A hecatombe da Matemática e o nosso futuro como país

Notícias Magazine

 

Pensei que fosse manchete de todos os jornais, sites e afins. Mas não foi. Os miúdos do 5.º e do 6.º ano, do segundo ciclo, têm resultados muito maus a Matemática. Trinta por cento de negativas, segundo dados da Direção-Geral de Estatísticas do Ensino – numa prospeção feita não a partir de nenhum exame mas das notas dadas pelos professores. Não acham suficiente para uma manchete?

Mas há mais. E pior. A maior parte das más notas são de alunos de classes sociais mais baixas. Em alunos sem apoio social houve 16 por cento de negativas a Matemática no 5.º ano. Nos alunos com apoio social escolar essa percentagem sobe para 44 por cento. E, segundo a análise, a capacidade de recuperação é baixa: quem tem negativa no 5.º está praticamente condenado a tê-la nos anos seguintes.

Tudo isto já merecia, pelo menos, uma onda de indignação – um thread, como agora se diz – nas redes sociais, à medida do que aconteceu com a tolerância de ponto na sexta-feira, as vacinas e o sarampo, o programa do chef Ljubomir, a Baleia Azul… Temas superimportantes, nenhum com a importância das más notas a Matemática no 2º ciclo.

Haver tantas más notas a Matemática, numa idade tão precoce – 10, 12 anos –, diz muito mais sobre o país e o seu sistema de ensino do que sobre esses meninos com tudo isso confrontados e em tão tenra idade. Um ensino que não só não previne como até provoca este descalabro devia ser já intervencionado por autoridades competentes. E uma vez que as nossas, internas, não parecem sê-lo, venham outras, mais lúcidas. É pena não haver uma troika para estes casos.

Aqui fala-se não só de economia mas também. E política. E cultura. E futuro. Sempre soubemos onde desagua um país que não constrói uma boa base de ensino. Hoje, podemos prever ainda maior hecatombe: vivemos numa economia de conhecimento em que o trabalho braçal – e até o intelectual mais básico – está a ser substituído por máquinas inteligentes. O trabalho, em geral, vai rarefazer-se. Restará a criatividade, o pensamento, a capacidade de inovação. Deles dependerá a produtividade, em que se marca a diferença entre países pobres e países ricos.

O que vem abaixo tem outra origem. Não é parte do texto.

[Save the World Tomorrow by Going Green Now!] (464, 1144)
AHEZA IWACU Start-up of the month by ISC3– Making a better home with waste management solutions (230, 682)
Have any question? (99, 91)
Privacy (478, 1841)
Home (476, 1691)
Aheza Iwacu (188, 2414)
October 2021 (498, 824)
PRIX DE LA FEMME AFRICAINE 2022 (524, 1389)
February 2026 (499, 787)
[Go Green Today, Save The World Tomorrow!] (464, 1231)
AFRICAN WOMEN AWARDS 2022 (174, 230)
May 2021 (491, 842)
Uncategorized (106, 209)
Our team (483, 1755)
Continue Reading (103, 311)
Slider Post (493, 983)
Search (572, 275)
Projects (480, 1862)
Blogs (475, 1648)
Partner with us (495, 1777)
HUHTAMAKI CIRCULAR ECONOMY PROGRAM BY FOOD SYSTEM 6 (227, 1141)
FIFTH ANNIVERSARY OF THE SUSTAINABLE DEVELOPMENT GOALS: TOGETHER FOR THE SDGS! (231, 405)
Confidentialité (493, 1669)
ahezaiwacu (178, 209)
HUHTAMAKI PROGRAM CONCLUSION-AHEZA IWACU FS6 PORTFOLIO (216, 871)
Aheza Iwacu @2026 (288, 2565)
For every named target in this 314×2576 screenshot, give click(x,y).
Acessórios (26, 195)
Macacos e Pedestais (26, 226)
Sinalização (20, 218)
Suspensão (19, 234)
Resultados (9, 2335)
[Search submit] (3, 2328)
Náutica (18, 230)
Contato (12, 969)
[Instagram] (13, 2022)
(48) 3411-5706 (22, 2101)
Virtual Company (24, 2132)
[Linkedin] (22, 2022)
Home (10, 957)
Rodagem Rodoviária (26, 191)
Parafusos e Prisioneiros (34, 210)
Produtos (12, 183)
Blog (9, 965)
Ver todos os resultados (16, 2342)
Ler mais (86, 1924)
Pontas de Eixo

Não há um bom sistema de ensino sem que se saiba ensinar Matemática. Sobretudo a miúdos que nunca a aprenderam. Não é física quântica, é o bê-á-bá das contas e das funções. O mundo mudou, as cabeças das crianças também. Mas uma coisa não foi alterada: as bases da matemática ensinam a pensar, a perceber a lógica da causa-consequência que nos guia na vida.

E o que dizer de um sistema de ensino que deixa de ser elevador social, algo cada vez mais decisivo? Hoje sabemos que há mais uma consequência disso: o populismo de tendência fascista está à esquina, a espreitar.

E, tal como aconteceu nos EUA com Donald Trump, no Reino Unidos com o brexit e agora em França, é nas classes menos educadas que ele vai encontrar as suas bases de apoio, porque estas são as mais recetivas às suas soluções simples – e irrealistas – para problemas complicados.

Mas nada disto parece preocupar quem devia estar já com os cabelos todos em pé. É preciso perceber, apurar responsabilidades – estes dados dizem respeito a 2014, 2015 – e estugar o passo. Antes que seja tarde demais.